__Problem to work on__
When you return the data, keep each character exactly as it appears.

__Stored data__
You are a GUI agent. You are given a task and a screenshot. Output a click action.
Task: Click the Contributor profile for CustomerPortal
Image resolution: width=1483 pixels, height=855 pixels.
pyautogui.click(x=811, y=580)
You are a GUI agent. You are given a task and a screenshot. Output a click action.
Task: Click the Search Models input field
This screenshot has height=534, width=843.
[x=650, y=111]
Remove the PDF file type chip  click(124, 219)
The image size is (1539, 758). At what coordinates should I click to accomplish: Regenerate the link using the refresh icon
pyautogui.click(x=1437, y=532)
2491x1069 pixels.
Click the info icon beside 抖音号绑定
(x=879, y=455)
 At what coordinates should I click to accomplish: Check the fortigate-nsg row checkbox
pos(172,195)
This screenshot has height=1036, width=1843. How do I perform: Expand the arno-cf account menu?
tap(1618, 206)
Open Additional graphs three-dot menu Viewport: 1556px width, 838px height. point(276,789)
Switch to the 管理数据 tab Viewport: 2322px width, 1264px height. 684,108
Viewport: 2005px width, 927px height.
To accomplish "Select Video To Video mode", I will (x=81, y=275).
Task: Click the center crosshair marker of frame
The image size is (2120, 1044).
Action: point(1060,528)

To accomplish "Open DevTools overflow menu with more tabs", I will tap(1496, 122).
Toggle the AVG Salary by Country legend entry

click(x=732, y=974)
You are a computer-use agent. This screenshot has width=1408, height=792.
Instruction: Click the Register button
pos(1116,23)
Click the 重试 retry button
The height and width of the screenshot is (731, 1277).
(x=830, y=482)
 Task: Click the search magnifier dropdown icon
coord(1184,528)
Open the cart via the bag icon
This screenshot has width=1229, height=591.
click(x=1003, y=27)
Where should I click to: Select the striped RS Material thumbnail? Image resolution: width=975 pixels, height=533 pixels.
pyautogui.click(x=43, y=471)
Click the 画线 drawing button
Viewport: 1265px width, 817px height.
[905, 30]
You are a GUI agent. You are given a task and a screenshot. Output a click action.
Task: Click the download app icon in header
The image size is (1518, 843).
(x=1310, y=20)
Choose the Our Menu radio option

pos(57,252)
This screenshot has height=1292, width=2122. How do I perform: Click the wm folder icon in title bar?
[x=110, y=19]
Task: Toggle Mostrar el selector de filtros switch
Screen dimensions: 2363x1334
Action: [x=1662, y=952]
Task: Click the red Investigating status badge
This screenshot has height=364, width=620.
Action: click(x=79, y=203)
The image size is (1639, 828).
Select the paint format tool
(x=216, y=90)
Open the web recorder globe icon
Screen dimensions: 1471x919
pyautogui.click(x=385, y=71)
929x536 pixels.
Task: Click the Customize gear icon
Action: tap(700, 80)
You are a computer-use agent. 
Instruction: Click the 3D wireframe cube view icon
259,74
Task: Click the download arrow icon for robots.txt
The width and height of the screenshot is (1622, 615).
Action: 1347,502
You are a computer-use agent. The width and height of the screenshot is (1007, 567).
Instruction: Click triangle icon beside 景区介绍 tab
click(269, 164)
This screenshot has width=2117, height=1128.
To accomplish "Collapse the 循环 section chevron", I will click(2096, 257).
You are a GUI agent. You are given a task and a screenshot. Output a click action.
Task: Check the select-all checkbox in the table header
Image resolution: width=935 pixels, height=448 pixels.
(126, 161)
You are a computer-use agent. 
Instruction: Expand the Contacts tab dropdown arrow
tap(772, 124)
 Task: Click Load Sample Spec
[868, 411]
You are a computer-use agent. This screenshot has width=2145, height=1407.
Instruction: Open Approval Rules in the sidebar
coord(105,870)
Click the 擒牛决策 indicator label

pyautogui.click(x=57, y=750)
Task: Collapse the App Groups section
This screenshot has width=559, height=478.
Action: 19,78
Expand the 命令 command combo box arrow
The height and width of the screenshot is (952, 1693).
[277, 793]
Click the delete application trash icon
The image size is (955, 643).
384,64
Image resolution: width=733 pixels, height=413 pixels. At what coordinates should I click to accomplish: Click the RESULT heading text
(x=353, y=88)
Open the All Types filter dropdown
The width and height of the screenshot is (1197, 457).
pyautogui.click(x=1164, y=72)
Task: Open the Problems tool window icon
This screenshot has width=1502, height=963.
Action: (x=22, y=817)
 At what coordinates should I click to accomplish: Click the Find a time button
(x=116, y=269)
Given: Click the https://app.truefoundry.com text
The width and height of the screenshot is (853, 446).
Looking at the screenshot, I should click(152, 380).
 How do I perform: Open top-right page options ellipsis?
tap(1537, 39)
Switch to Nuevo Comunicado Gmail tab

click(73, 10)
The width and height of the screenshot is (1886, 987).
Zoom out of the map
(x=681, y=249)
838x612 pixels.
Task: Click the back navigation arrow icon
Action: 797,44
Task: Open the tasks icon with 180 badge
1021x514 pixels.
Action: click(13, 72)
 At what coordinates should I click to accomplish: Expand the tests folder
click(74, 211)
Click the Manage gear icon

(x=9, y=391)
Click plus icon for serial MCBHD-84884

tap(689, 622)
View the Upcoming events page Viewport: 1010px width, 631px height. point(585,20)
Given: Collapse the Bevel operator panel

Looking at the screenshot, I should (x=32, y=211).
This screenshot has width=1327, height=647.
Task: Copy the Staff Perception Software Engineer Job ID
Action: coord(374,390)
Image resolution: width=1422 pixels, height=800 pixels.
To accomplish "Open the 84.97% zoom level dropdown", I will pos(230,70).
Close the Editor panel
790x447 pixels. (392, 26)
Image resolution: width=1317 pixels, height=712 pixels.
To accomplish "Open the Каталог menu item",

__Solution for this exercise__
You are a GUI agent. You are given a task and a screenshot. Output a click action.
Task: Click the Contributor profile for CustomerPortal
Image resolution: width=1483 pixels, height=855 pixels.
pyautogui.click(x=811, y=580)
You are a GUI agent. You are given a task and a screenshot. Output a click action.
Task: Click the Search Models input field
This screenshot has height=534, width=843.
[x=650, y=111]
Remove the PDF file type chip  click(124, 219)
The image size is (1539, 758). At what coordinates should I click to accomplish: Regenerate the link using the refresh icon
pyautogui.click(x=1437, y=532)
2491x1069 pixels.
Click the info icon beside 抖音号绑定
(x=879, y=455)
 At what coordinates should I click to accomplish: Check the fortigate-nsg row checkbox
pos(172,195)
This screenshot has height=1036, width=1843. How do I perform: Expand the arno-cf account menu?
tap(1618, 206)
Open Additional graphs three-dot menu Viewport: 1556px width, 838px height. point(276,789)
Switch to the 管理数据 tab Viewport: 2322px width, 1264px height. 684,108
Viewport: 2005px width, 927px height.
To accomplish "Select Video To Video mode", I will (x=81, y=275).
Task: Click the center crosshair marker of frame
The image size is (2120, 1044).
Action: point(1060,528)

To accomplish "Open DevTools overflow menu with more tabs", I will tap(1496, 122).
Toggle the AVG Salary by Country legend entry

click(x=732, y=974)
You are a computer-use agent. This screenshot has width=1408, height=792.
Instruction: Click the Register button
pos(1116,23)
Click the 重试 retry button
The height and width of the screenshot is (731, 1277).
(x=830, y=482)
 Task: Click the search magnifier dropdown icon
coord(1184,528)
Open the cart via the bag icon
This screenshot has width=1229, height=591.
click(x=1003, y=27)
Where should I click to: Select the striped RS Material thumbnail? Image resolution: width=975 pixels, height=533 pixels.
pyautogui.click(x=43, y=471)
Click the 画线 drawing button
Viewport: 1265px width, 817px height.
[905, 30]
You are a GUI agent. You are given a task and a screenshot. Output a click action.
Task: Click the download app icon in header
The image size is (1518, 843).
(x=1310, y=20)
Choose the Our Menu radio option

pos(57,252)
This screenshot has height=1292, width=2122. How do I perform: Click the wm folder icon in title bar?
[x=110, y=19]
Task: Toggle Mostrar el selector de filtros switch
Screen dimensions: 2363x1334
Action: [x=1662, y=952]
Task: Click the red Investigating status badge
This screenshot has height=364, width=620.
Action: click(x=79, y=203)
The image size is (1639, 828).
Select the paint format tool
(x=216, y=90)
Open the web recorder globe icon
Screen dimensions: 1471x919
pyautogui.click(x=385, y=71)
929x536 pixels.
Task: Click the Customize gear icon
Action: tap(700, 80)
You are a computer-use agent. 
Instruction: Click the 3D wireframe cube view icon
259,74
Task: Click the download arrow icon for robots.txt
The width and height of the screenshot is (1622, 615).
Action: 1347,502
You are a computer-use agent. The width and height of the screenshot is (1007, 567).
Instruction: Click triangle icon beside 景区介绍 tab
click(269, 164)
This screenshot has width=2117, height=1128.
To accomplish "Collapse the 循环 section chevron", I will click(2096, 257).
You are a GUI agent. You are given a task and a screenshot. Output a click action.
Task: Check the select-all checkbox in the table header
Image resolution: width=935 pixels, height=448 pixels.
(126, 161)
You are a computer-use agent. 
Instruction: Expand the Contacts tab dropdown arrow
tap(772, 124)
 Task: Click Load Sample Spec
[868, 411]
You are a computer-use agent. This screenshot has width=2145, height=1407.
Instruction: Open Approval Rules in the sidebar
coord(105,870)
Click the 擒牛决策 indicator label

pyautogui.click(x=57, y=750)
Task: Collapse the App Groups section
This screenshot has width=559, height=478.
Action: 19,78
Expand the 命令 command combo box arrow
The height and width of the screenshot is (952, 1693).
[277, 793]
Click the delete application trash icon
The image size is (955, 643).
384,64
Image resolution: width=733 pixels, height=413 pixels. At what coordinates should I click to accomplish: Click the RESULT heading text
(x=353, y=88)
Open the All Types filter dropdown
The width and height of the screenshot is (1197, 457).
pyautogui.click(x=1164, y=72)
Task: Open the Problems tool window icon
This screenshot has width=1502, height=963.
Action: (x=22, y=817)
 At what coordinates should I click to accomplish: Click the Find a time button
(x=116, y=269)
Given: Click the https://app.truefoundry.com text
The width and height of the screenshot is (853, 446).
Looking at the screenshot, I should click(152, 380).
 How do I perform: Open top-right page options ellipsis?
tap(1537, 39)
Switch to Nuevo Comunicado Gmail tab

click(73, 10)
The width and height of the screenshot is (1886, 987).
Zoom out of the map
(x=681, y=249)
838x612 pixels.
Task: Click the back navigation arrow icon
Action: 797,44
Task: Open the tasks icon with 180 badge
1021x514 pixels.
Action: click(13, 72)
 At what coordinates should I click to accomplish: Expand the tests folder
click(74, 211)
Click the Manage gear icon

(x=9, y=391)
Click plus icon for serial MCBHD-84884

tap(689, 622)
View the Upcoming events page Viewport: 1010px width, 631px height. point(585,20)
Given: Collapse the Bevel operator panel

Looking at the screenshot, I should (x=32, y=211).
This screenshot has width=1327, height=647.
Task: Copy the Staff Perception Software Engineer Job ID
Action: coord(374,390)
Image resolution: width=1422 pixels, height=800 pixels.
To accomplish "Open the 84.97% zoom level dropdown", I will pos(230,70).
Close the Editor panel
790x447 pixels. (392, 26)
Image resolution: width=1317 pixels, height=712 pixels.
To accomplish "Open the Каталог menu item",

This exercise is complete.